◆ TESTO DI RIFERIMENTO ◆
****
Coniugare tradizione e nuove frontiere, cinefilia e glamour, lasciando intatta l’anima di ricerca e di sperimentazione. Una scommessa necessaria quella di Giulio Base per il Torino Film Festival, in programma da oggi e fino al 30 novembre. Reduce da edizioni fra luci (poche) e ombre (parecchie), la kermesse cinematografica celebra la storia del cinema e va alla scoperta del nuovo, spaziando fra generi e stili. In molti hanno infatti dimenticato le due funzioni principali di un festival: segnalare le novità più interessanti che prefigurano il cinema del futuro e promuovere i titoli attesi nelle sale.

Una delle principali novità è l’assottigliamento del numero delle opere in rassegna: si passerà dai circa 200 e più titoli delle passate edizioni a 120 film, divisi in sei sezioni ben distinte e di facile fruizione. Una scelta di buonsenso, che dà valore alle pellicole selezionate e limita il carattere dispersivo di certi cartelloni. Un altro cambiamento destinato a tracciare un solco è la presenza di ospiti di rilievo internazionale: da Ron Howard a Billy Zane, da Sharon Stone a Julia Ormond, da Emmanuelle Béart a Rosario Dawson, fino a Alec Baldwin, Matthew Broderick e Vince Vaughn. Insomma, il Torino Film Festival potrà finalmente vantare un tappeto rosso che non ha nulla da invidiare agli altri festival ‘di serie A’. In altri termini, addio all’epoca snob.
****
◆ DATI ESTRATTI ◆
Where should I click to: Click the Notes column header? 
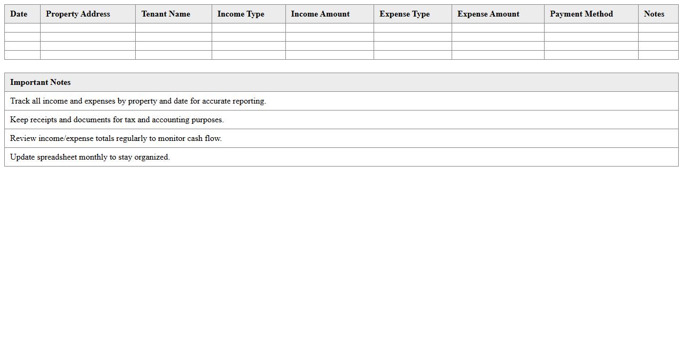pyautogui.click(x=654, y=14)
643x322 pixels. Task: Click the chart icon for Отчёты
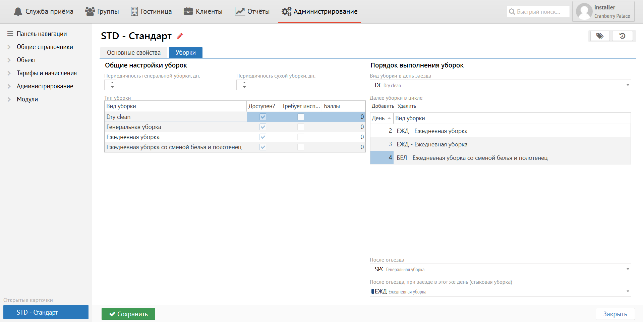click(240, 11)
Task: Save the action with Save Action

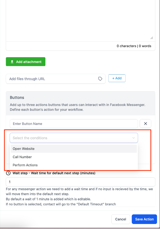Action: [144, 219]

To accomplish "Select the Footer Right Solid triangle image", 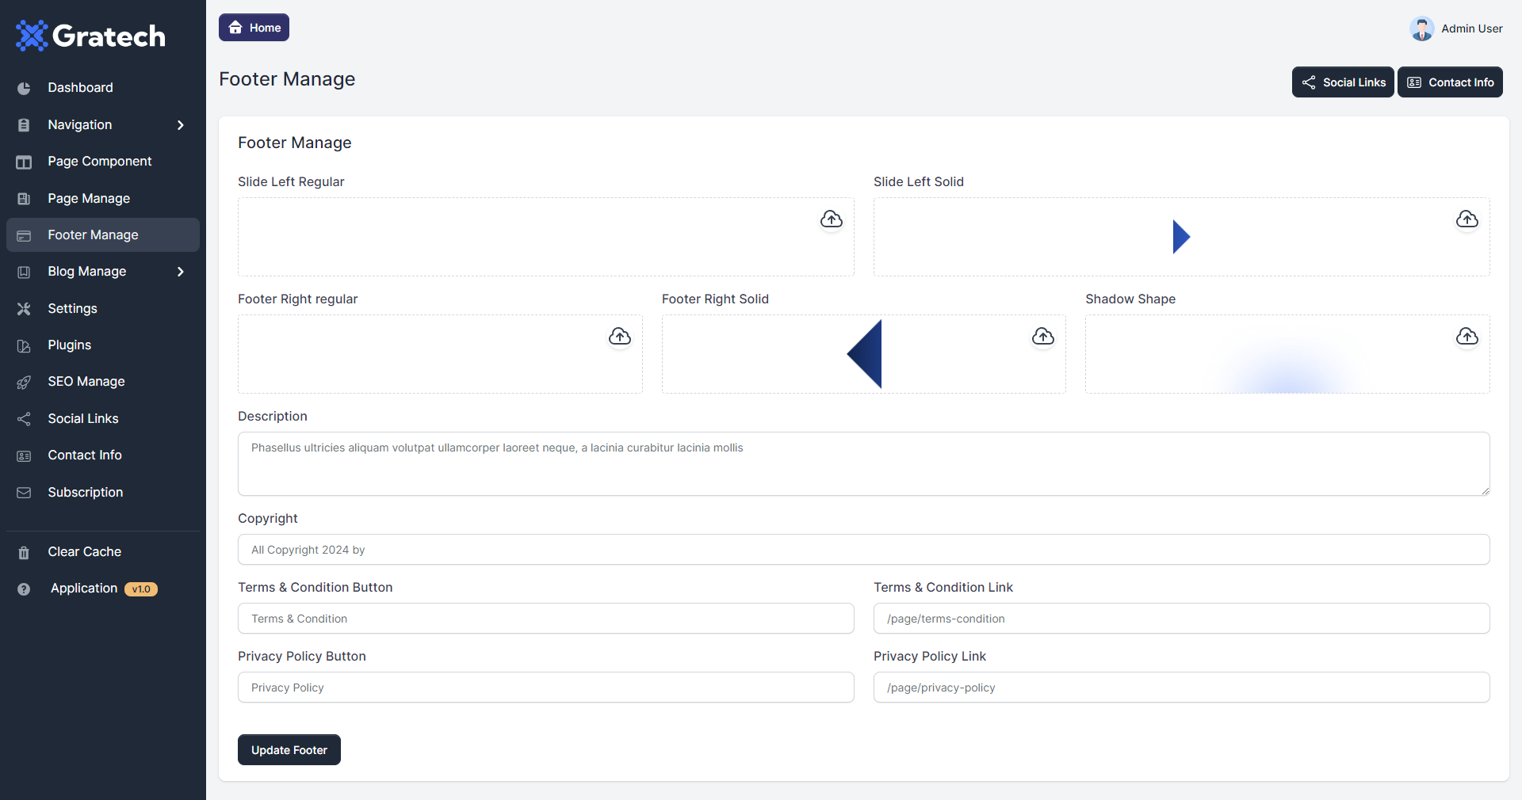I will [x=866, y=354].
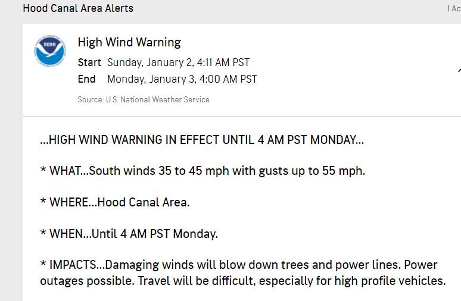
****
◆ OPERAZIONI DA SVOLGERE ◆
**A)** Indica quante righe dell'elenco contengono la parola "Task", scrivendo soltanto il numero.
**B)** Completa l'articolo sul Torino Film Festival scrivendone il seguito dopo l'ultima frase riportata.

◆ RISPOSTE ATTESE ◆
**A)** 2

**B)**
All’interno dei titoli in programma nella rassegna c’è un po’ di tutto: ricerca, sperimentazione, approfondimento, denuncia. Fra i temi principali troviamo la politica, la storia e la maternità in tutte le sue declinazioni. L’anima del festival resta il concorso principale, composto da opere prime e seconde, che in passato ha rappresentato un trampolino di lancio per numerosi cineasti: fra i tanti, Damien Chazelle, Pablo Larrain, Tsai Ming Liang e Bong Joon-Ho. In lizza per il premio al miglior film troviamo due italiani: “Europa centrale” di Gianluca Minucci e “N-Ego” di Eleonora Danco.

Fra gli appuntamenti più attesi c’è il film d’apertura “Eden” di Ron Howard (in prima internazionale), attesissimo drama thriller con interpreti Jude Law, Ana De Armas, Vanessa Kirby, Daniel Brühl e Sydney Sweeney. Un altro grande protagonista di questa edizione è Marlon Brando: oltre a una retrospettiva con 24 titoli, l’indimenticabile attore verrà celebrato con la mostra immersiva “Brando’s touch” negli splendidi spazi di Gallerie d’Italia in piazza San Carlo, una delle più belle del nostro Paese.

Il successo del Torino Film Festival sarà decretato dalla qualità dei film e dalla presenza del pubblico, quindi i verdetti sono rimandati al 30 novembre. Le profezie sono un’esclusiva dei veggenti e dei tracotanti, ma una cosa è certa: per dare nuova linfa a un festival in difficoltà era necessaria una semi-rivoluzione come quella firmata da Base. Le critiche non mancheranno: i tafazzisti sono sempre in prima fila, gli stessi che accusano la Mostra di Venezia di essere troppo eclettica, come se questo fosse un difetto o una colpa.